Hydraulics do not suffer the same losses – efficiencies close to 100

% being normal.

Thus, it seems clear that the MIT proposal is just an “upside down version” of a “simple” pumped storage system with the air having no more effect than it would when water is pumped up a hill in a conventional pumped storage system.

Lindsey Roke
7th May, 2013 @ 06:24 pm PDT

re; Lindsey Roke

The point of the system is that it can be tough to find a several hundred meter tall hill, especially in Florida and other coastal planes.

Increasing the speed at which you disperse the waste heat does very little to improve the efficiency of compressing air.

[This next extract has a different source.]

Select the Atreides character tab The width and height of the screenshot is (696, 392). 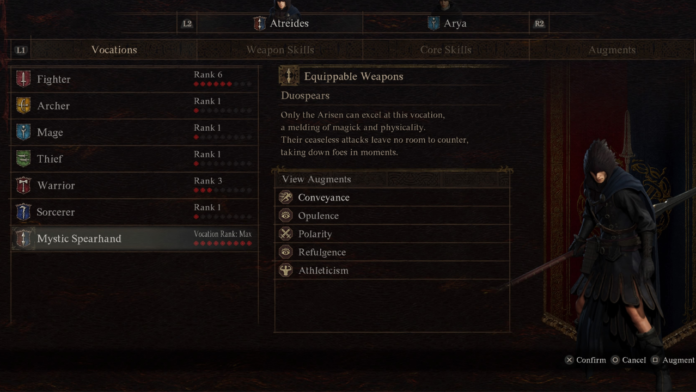point(280,23)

Knowing that the heat is going to be generated and attaching it to an appliance that needs heat in its operation is efficient. Just as using the cold produced by the expanding gas boosts total efficiency. Also storing energy as compressed gas is more efficient than in electric batteries especially when you consider the cost and life of the storage medium.

Putting compressed air into the concrete containers just adds energy storage capacity.

Slowburn
7th May, 2013 @ 09:16 pm PDT

What's missing from the discussion is the capital cost per kWh of energy stored, and any analysis of the size of the generator system that is activated when the water is allowed back into the shell.

My guess is that capital cost would be more than $1000 per kWh of capacity because of the challenges of the location, whereas compressed air startup Lightsail Energy is targeting the $200-$500 per kWh, for large tubes in 40-foot containers, and they have made improvement in air-pumping efficiency by conquering the heat loss problem.

A new kind of battery will soon bring storage capital cost below $200 per kWh capacity, and last for over 25,000 discharge cycles. This may solve the renewable energy grid penetration problem once and for all.